Great Ocean Road
Australia’s most iconic road trip is also the best day trip that the state of Victoria has to offer. The Great Ocean Road demands some serious driving. It takes three hours to tackle the 243 kilometres from the starting point in Torquay to Allansford near Warrnambool at the end, but the breathtaking coastal scenery is worth every minute in the car. Stop at towering rock formations like the 12 Apostles and Loch Ard Gorge, get lost in the rainforest and spot native Australian animals in the Great Otway National Park, pop in for a cup of tea at one of the many charming seaside villages, and just enjoy the view from the front seat as the road winds around the rugged Victorian coastline.
An easy two-hour drive south-east of Melbourne, Phillip Island is a popular day trip from Melbourne for surfers, nature lovers and petrol heads alike. Motorsport lovers will be thrilled to drive a lap of the track that hosts Moto GP and V8 Supercar races every year. Surfers will enjoy some of the state’s premier breaks, especially the bigger waves off the spectacular Cape Woolamai and the gentler swell at Smiths Beach and YCW Beach. And admirers of wildlife can melt their hearts at the Koala Conservation Centre and Penguin Parade, where this tiny species of penguin waddles across the sand at Summerland Beach to return to their burrows after a long day fishing at sea.

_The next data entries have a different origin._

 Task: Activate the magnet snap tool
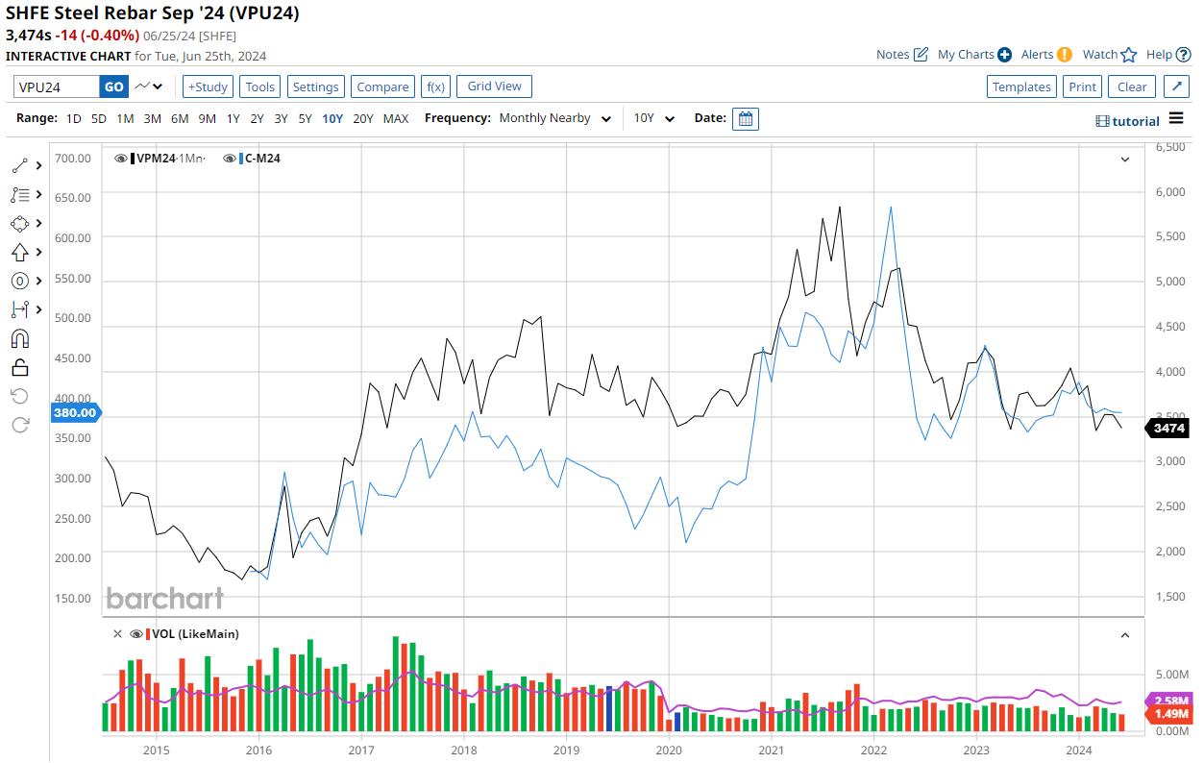(x=20, y=338)
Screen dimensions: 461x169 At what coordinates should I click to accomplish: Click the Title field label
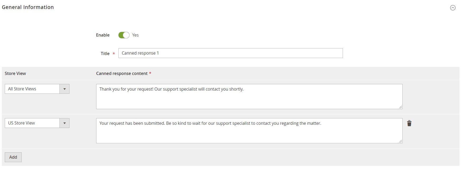pos(105,54)
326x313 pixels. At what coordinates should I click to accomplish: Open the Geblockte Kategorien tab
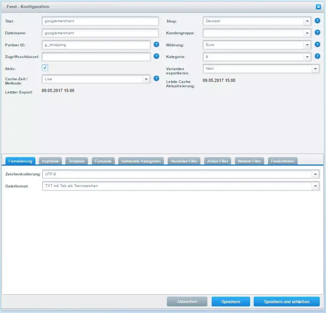[141, 161]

The 90-minute drive from Melbourne to the tip of the Mornington Peninsula links a string of serene city beaches lining Port Phillip Bay, and that’s not all there is to do on this easy day trip. Schedule stops at quaint coastal villages like Sorrento and Portsea, with gorgeous sandstone buildings filled with galleries, boutiques and eateries. Relax at the Peninsula Hot Springs, a little slice of heaven steaming with natural geothermal waters. And dive into some of the state’s best ecotourism experiences, like witnessing the 200 animals at the 25-hectare Pearcedale Conservation Park and swimming with wild dolphins off the Sorrento Pier every day between October and May.

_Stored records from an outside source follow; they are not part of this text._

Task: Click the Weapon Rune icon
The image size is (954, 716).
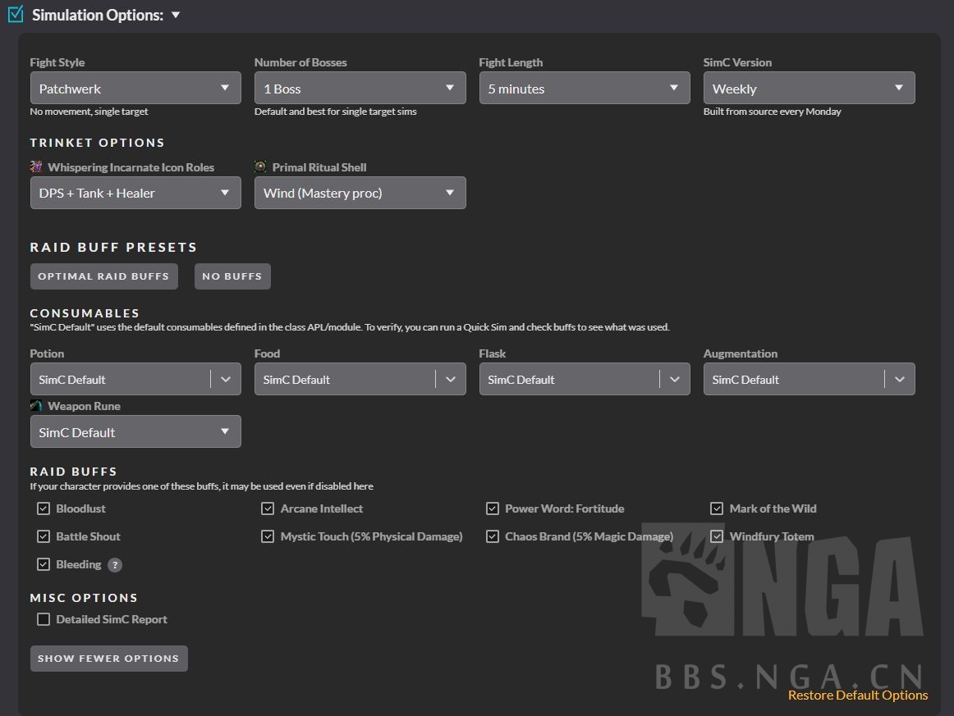Action: (x=36, y=406)
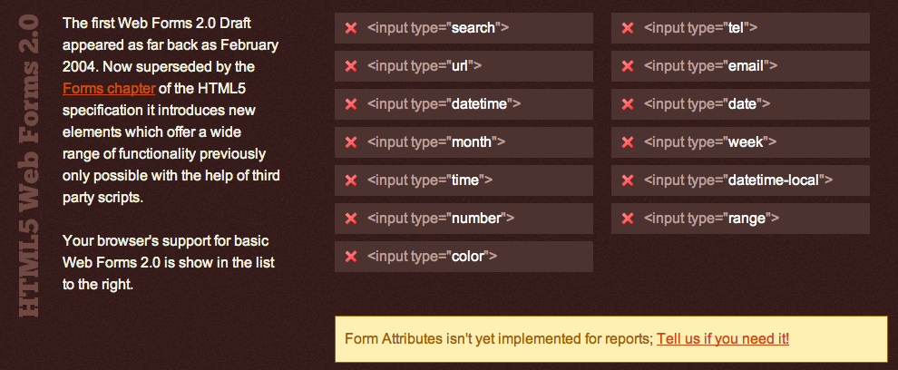This screenshot has height=370, width=898.
Task: Select the input type="time" list item
Action: tap(464, 180)
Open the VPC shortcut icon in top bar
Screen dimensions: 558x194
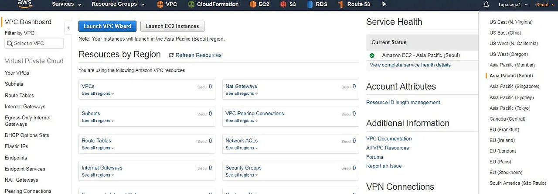click(x=160, y=4)
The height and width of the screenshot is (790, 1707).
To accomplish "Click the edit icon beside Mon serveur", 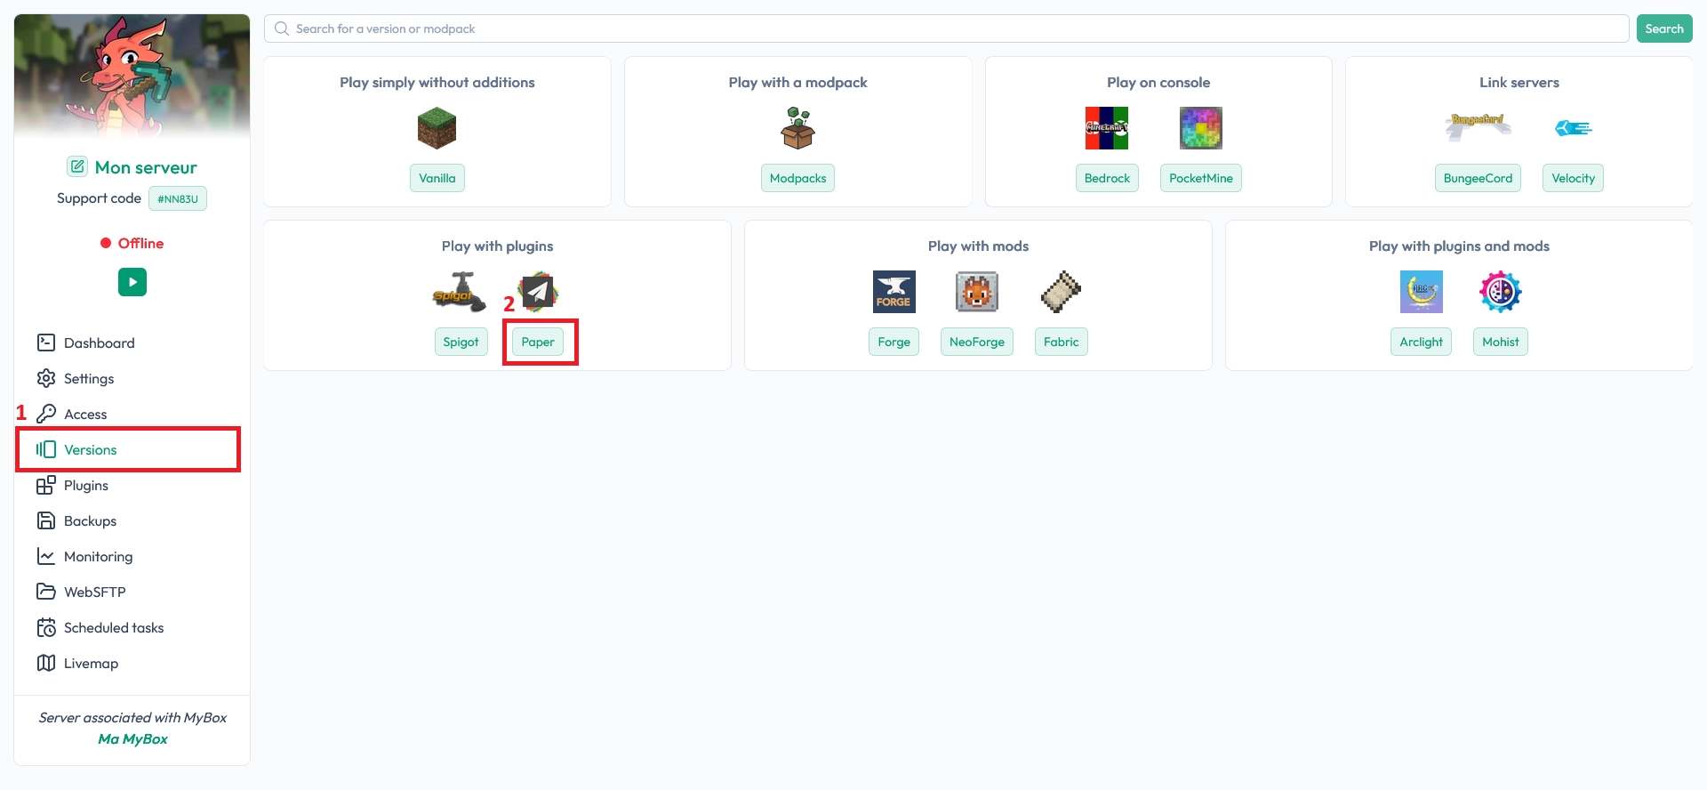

Victoria’s leafiest bush scenery is located in this huge national park three hours’ west of Melbourne. The Grampians is renowned for its sandstone mountains, abundant wildlife and blooming wildflowers which all attract huge numbers of bushwalkers throughout the year. Don’t miss the panoramic views from the summit of Mount William and the picturesque Reeds Lookout. You can hike to the lofty MacKenzie Falls, take the time to learn about Indigenous culture at the Brambuk Aboriginal Cultural Centre in Halls Gap on your way into the national park, and sample the town’s booming food and drink scene, too.
This spa town in the Macedon Ranges region is a favourite getaway for Melburnians looking to escape the city to relax and unwind. Just 90 minutes north-east of the Victorian capital, Daylesford is famous for its natural mineral spring waters, making the town a hub of spas and wellness retreats. Hepburn Springs, Daylesford Day Spa and Salus Spa at the Lake House are a few of the best. And it’s not all mud masks and massages: lace up the walking shoes for a bush walk to the mysterious Hanging Rock or to the top of the Wombat Hill volcano, go for a dip in Jubilee Lake or Sailor’s Falls, then feast on one of the many great restaurants in town. Daylesford is also one of Australia’s most queer-friendly destinations for LGBTQI+ travellers.